*What is being asked*
Each line from the one containing "Login (195, 1992)" through the final line below must be reproduced exactly, and no others.

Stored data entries
*** Block opens ***

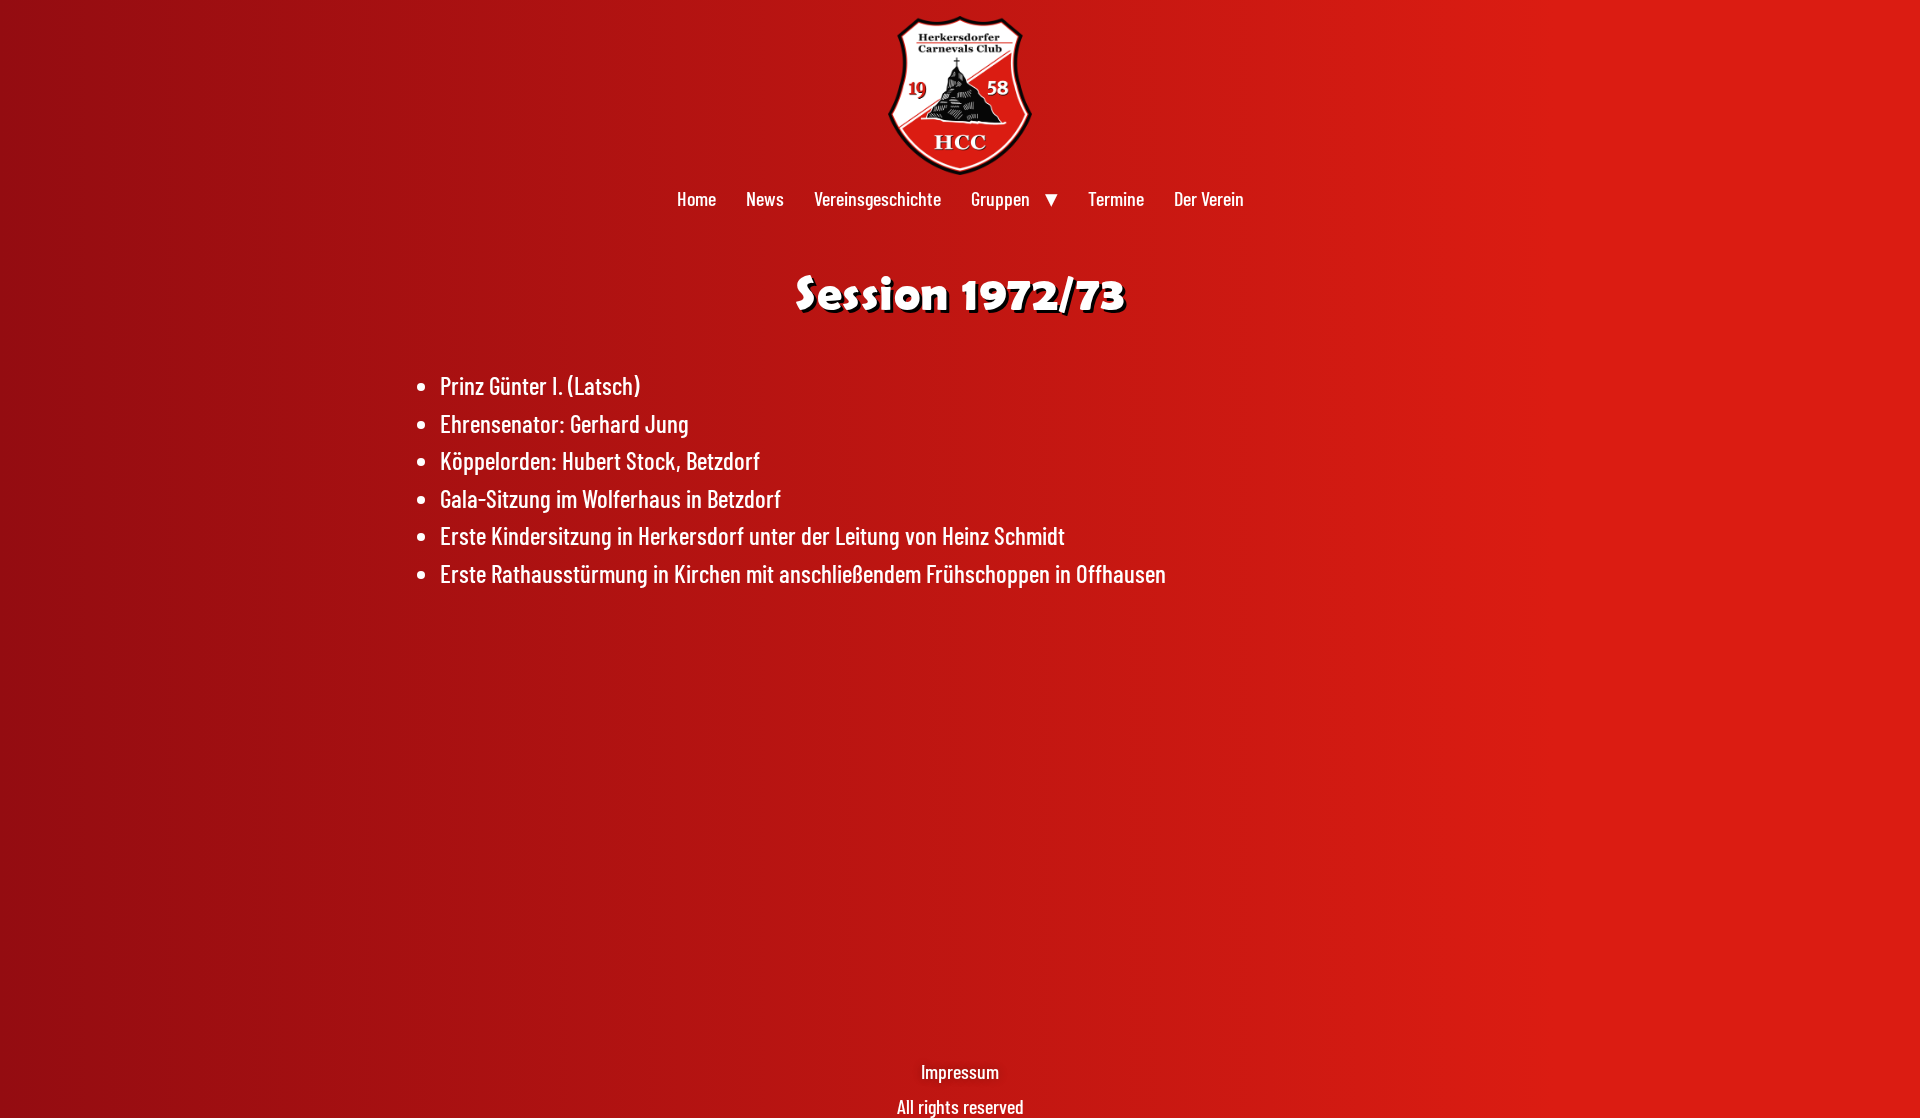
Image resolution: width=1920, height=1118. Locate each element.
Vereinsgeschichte (877, 198)
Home (696, 198)
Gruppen (1000, 198)
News (765, 198)
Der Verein (1209, 198)
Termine (1116, 198)
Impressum (960, 1071)
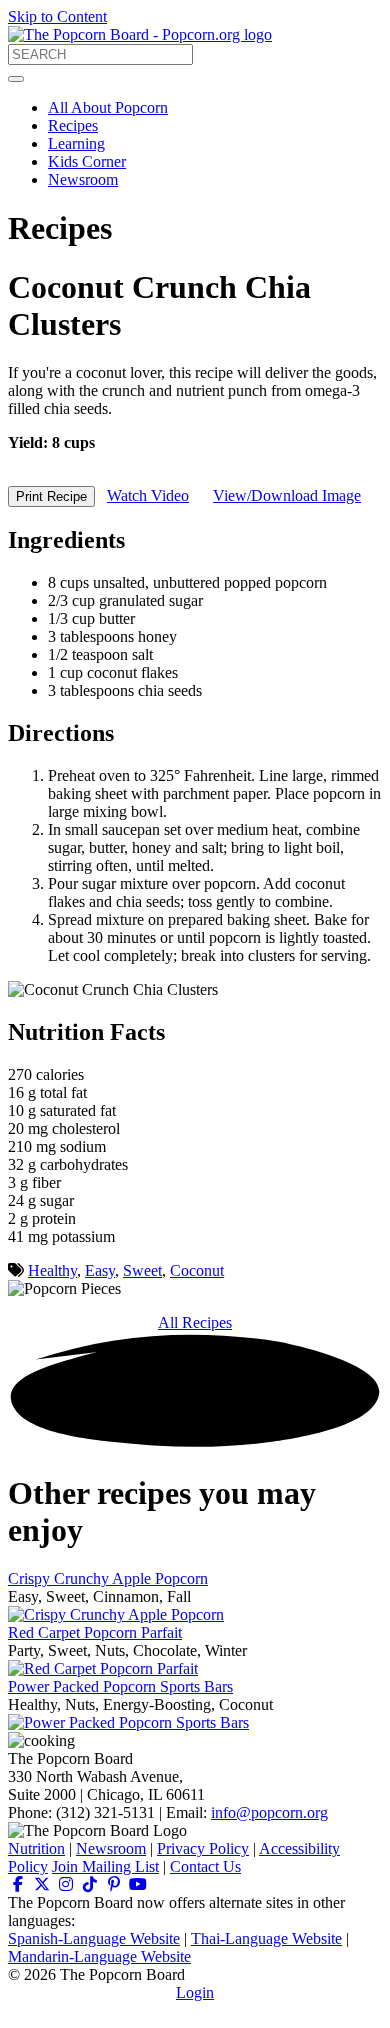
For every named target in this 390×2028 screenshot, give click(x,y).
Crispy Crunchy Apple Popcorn (108, 1578)
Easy (100, 1270)
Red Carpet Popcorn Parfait (95, 1632)
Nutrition (36, 1848)
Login (195, 1992)
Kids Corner (87, 161)
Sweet (142, 1270)
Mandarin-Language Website (99, 1956)
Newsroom (83, 179)
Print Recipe (51, 496)
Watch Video (148, 495)
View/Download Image (287, 495)
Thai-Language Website (266, 1938)
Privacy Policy (203, 1848)
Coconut (197, 1270)
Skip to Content (57, 16)
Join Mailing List (105, 1866)
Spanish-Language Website (94, 1938)
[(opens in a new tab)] (18, 1884)
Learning (76, 143)
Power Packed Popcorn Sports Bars (120, 1686)
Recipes (73, 125)
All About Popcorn (108, 107)
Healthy (52, 1270)
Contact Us (205, 1866)
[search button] (16, 79)
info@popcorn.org (269, 1812)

*** Block closes ***

*Answer to this task*
Login (195, 1992)
Kids Corner (87, 161)
Sweet (142, 1270)
Mandarin-Language Website (99, 1956)
Newsroom (83, 179)
Print Recipe (51, 496)
Watch Video (148, 495)
View/Download Image (287, 495)
Thai-Language Website (266, 1938)
Privacy Policy (203, 1848)
Coconut (197, 1270)
Skip to Content (57, 16)
Join Mailing List (105, 1866)
Spanish-Language Website (94, 1938)
[(opens in a new tab)] (18, 1884)
Learning (76, 143)
Power Packed Popcorn Sports Bars (120, 1686)
Recipes (73, 125)
All About Popcorn (108, 107)
Healthy (52, 1270)
Contact Us (205, 1866)
[search button] (16, 79)
info@popcorn.org (269, 1812)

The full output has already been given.